Tout démarre le 7 janvier dans le New Hampshire. Après avoir été battue de manière inattendue dans les caucus de l’Iowa par Barack Obama, Hillary Clinton est en danger et décide d’utiliser Bill à plein rendement. Jusqu’alors, elle l’avait tenu à distance respectueuse des estrades de campagne. Lors d’un meeting en solo, il répond à une question sur la « qualité du jugement » d’Obama. Bill s’empourpre en expliquant qu’Obama a changé à plusieurs reprises de position sur la guerre en Irak. Il accuse les médias de ne pas faire leur travail d’investigation pour exposer ses « revirements ». La voix éraillé, un peu énervé, il s’emporte : « Tout ce truc, c’est le plus gros conte de fées que j’ai jamais vu. »

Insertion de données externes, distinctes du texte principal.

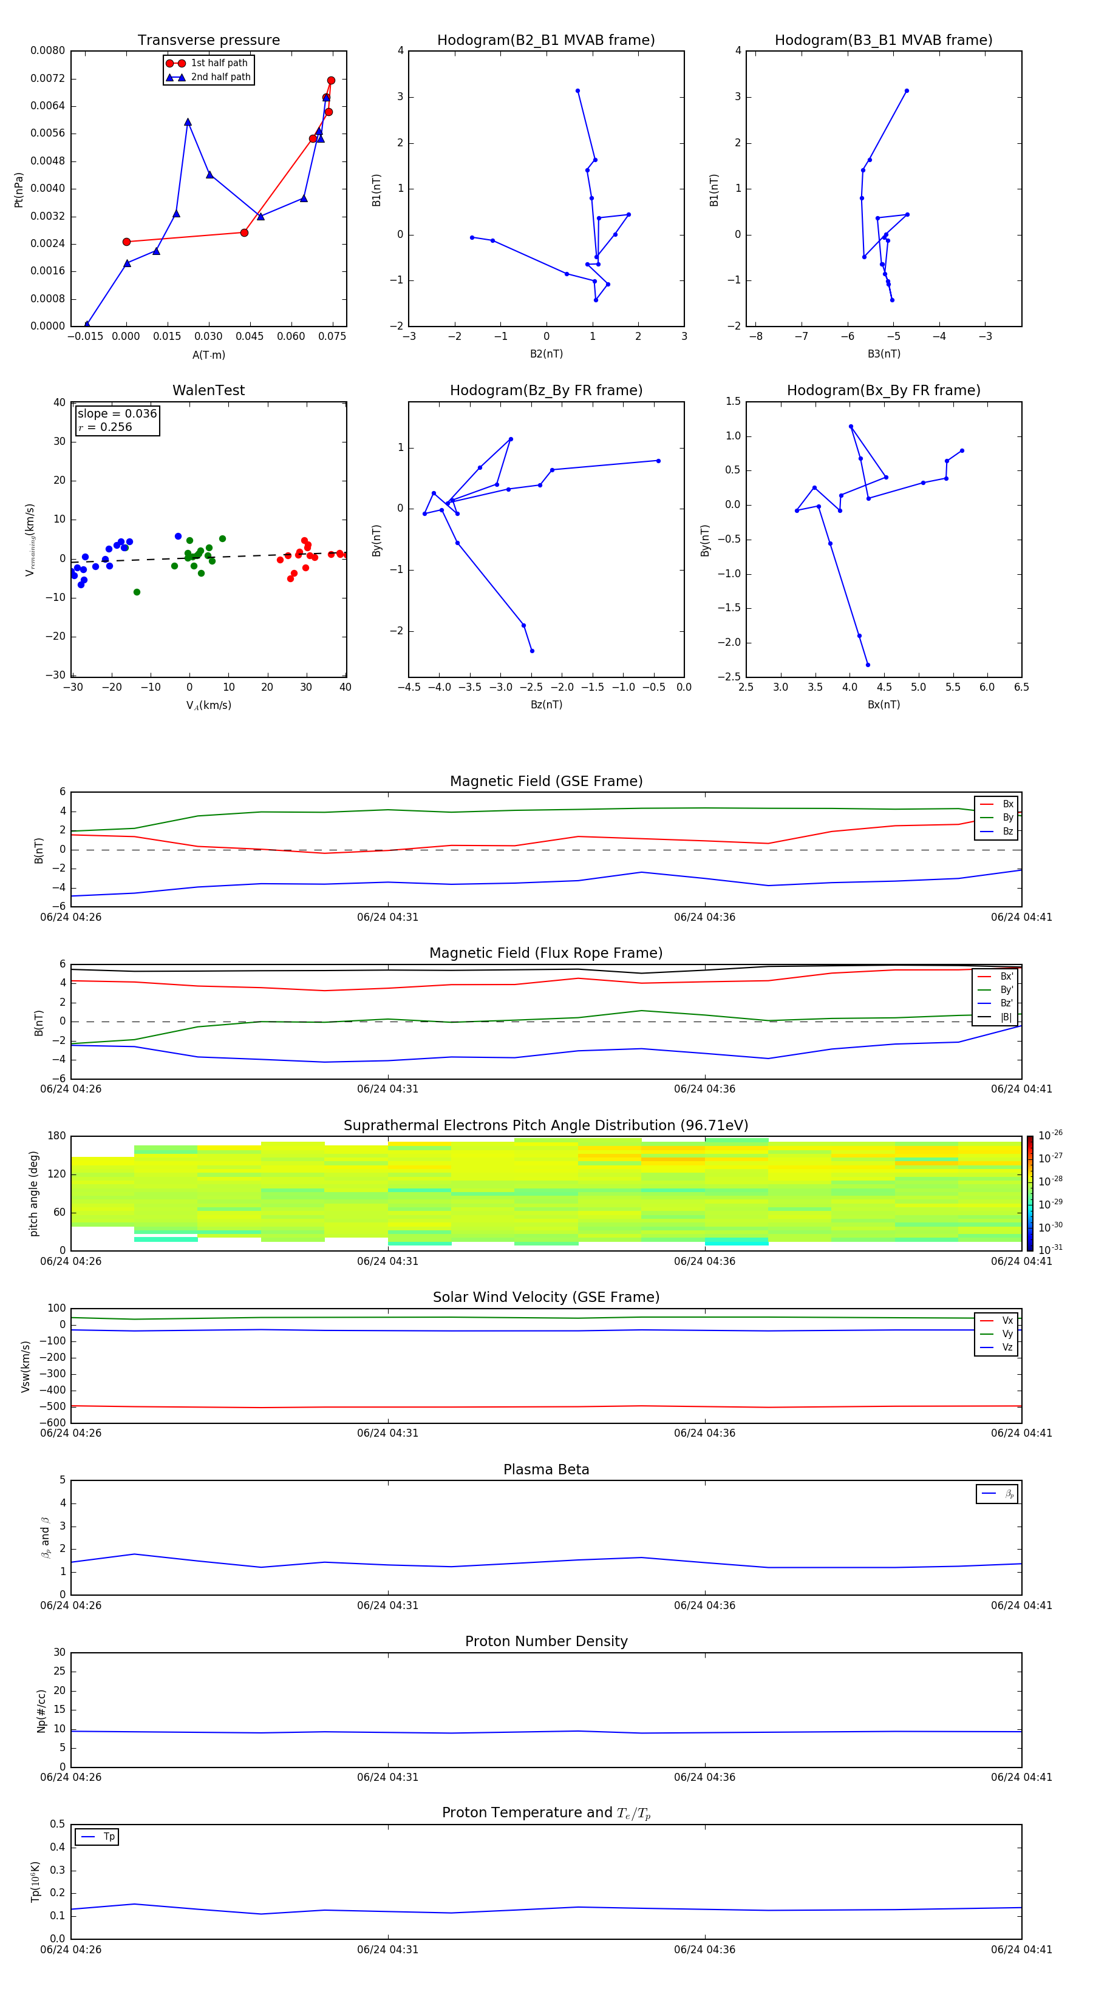Click the 'A(T·m)' x-axis label
Viewport: 1093px width, 2003px height.
click(208, 355)
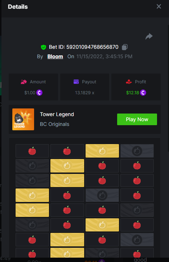The width and height of the screenshot is (169, 262).
Task: Open the Tower Legend game thumbnail
Action: pos(23,119)
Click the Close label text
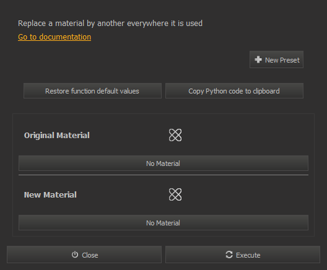Viewport: 327px width, 270px height. click(90, 255)
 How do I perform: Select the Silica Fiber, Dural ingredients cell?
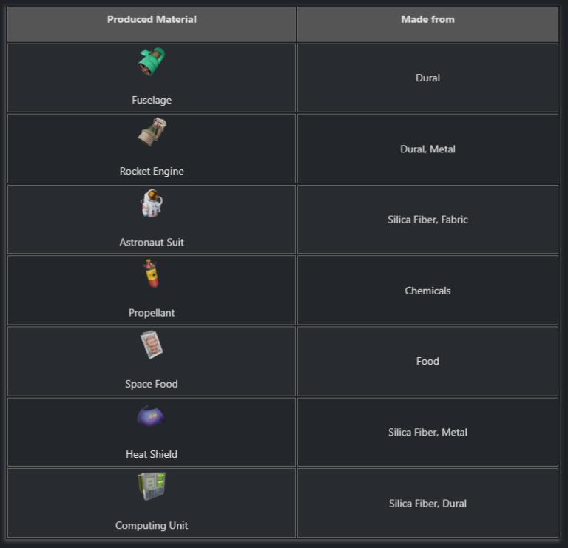point(427,503)
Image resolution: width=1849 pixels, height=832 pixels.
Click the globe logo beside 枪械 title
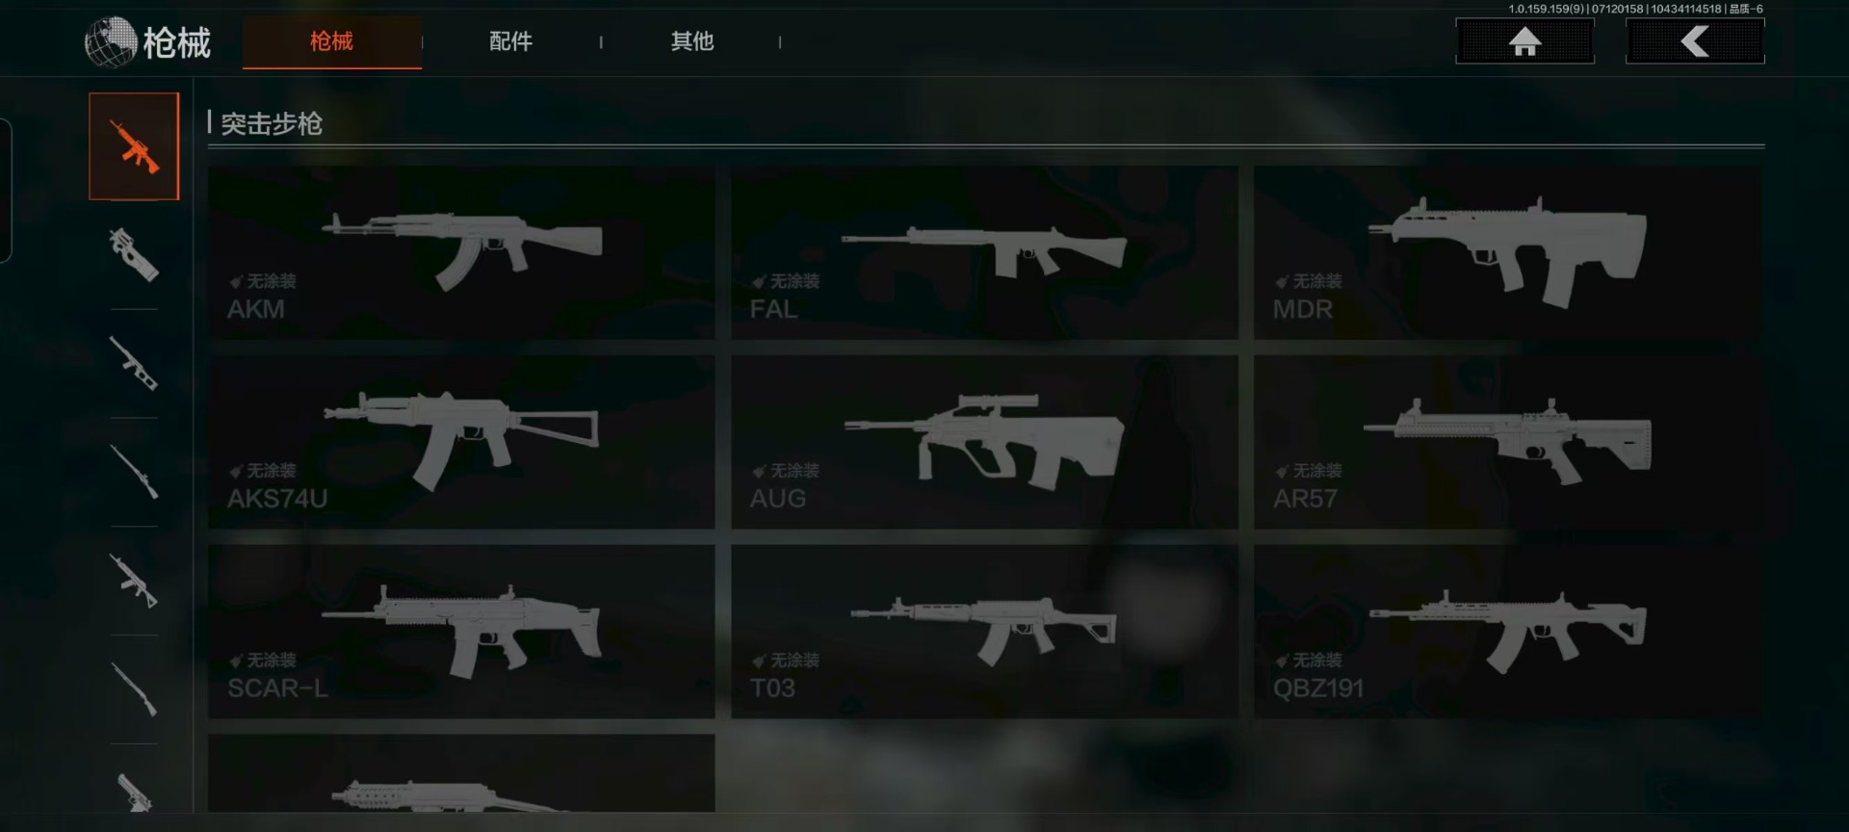(110, 42)
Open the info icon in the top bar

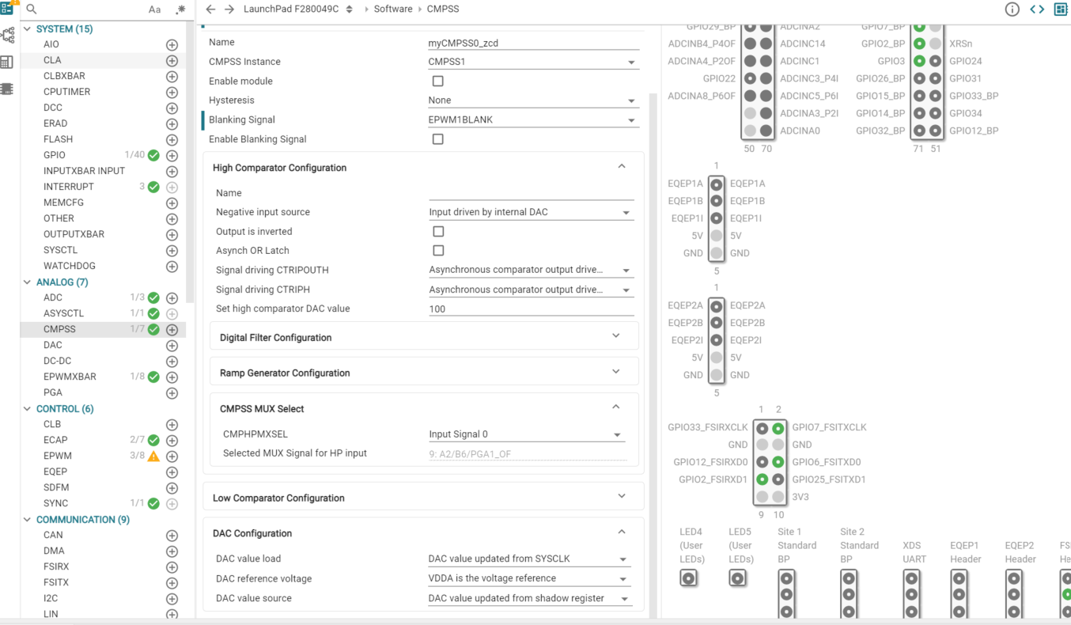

 Dans la frénésie de la campagne, sa remarque est extraite de son contexte. Et plusieurs leaders politiques noirs la perçoivent comme une attaque contre l’héritage de la lutte pour les droits civiques, qui permet aujourd’hui à un candidat noir à la Maison-Blanche de faire jeu égal avec Hillary Clinton. Bill est obligé d’aller se justifier sur les talk-shows pour affirmer que « non, la candidature d’Obama n’est pas un conte de fées ».

Sa remarque a beau avoir été mal interprétée (peut être parce qu’elle était erronée : Obama a toujours eu la même position sur la guerre en Irak, à savoir qu’il s’y est opposé dès le départ), l’ancien président a néanmoins touché une corde sensible dans la communauté noire. La réaction des afro-américains est d’autant plus vive qu’après avoir longtemps été sceptiques sur les chances d’Obama de l’emporter en raison de sa couleur de peau, ils se mettent à y croire depuis la victoire dans l’Iowa, un État où 94% de la population est blanche.

Le lendemain, lors d’une interview télévisée, Hillary explique, sans avoir été interrogée sur le sujet, que «  le rêve de Martin Luther King a commencé à devenir réalité quand le Président Johnson a fait voter la loi sur les droits civiques en 1964. » Outre que les historiens contestent cette interprétation simpliste, elle est surtout incroyablement paternaliste. Dans le contexte de la campagne, le message est limpide : Obama parle bien, il enthousiasme les foules et il a du mérite, mais il vaudrait mieux élire un(e) président(e) blanc pour faire avancer les choses dans ce pays !

Ainsi, après avoir échafaudé les bases d’une critique d’Obama en termes de couleur de peau, le troisième “incident” est franchement nauséabond. Le 13 janvier, Bob Johnson, fondateur de la chaîne de télévision BET, et par ailleurs leader noir conservateur, lors d’un meeting où il introduit Hillary Clinton, se lâche : « Quand Barack Obama faisait des trucs dans les quartiers, et je ne répèterai pas de quoi il s’agissait, mais il en parle dans son livre… » Pour ceux qui ne connaissent pas la biographie de Barack Obama, l’allusion peut paraître nébuleuse. Pour les autres, elle est transparente : dans son autobiographie, le sénateur de l’Illinois admet avec candeur avoir consommé de la marijuana et de la cocaïne dans sa jeunesse. C’est la seconde fois qu’un proche des Clinton évoque ce sujet et, la première fois, il avait même été suggéré qu’Obama aurait pu être un revendeur.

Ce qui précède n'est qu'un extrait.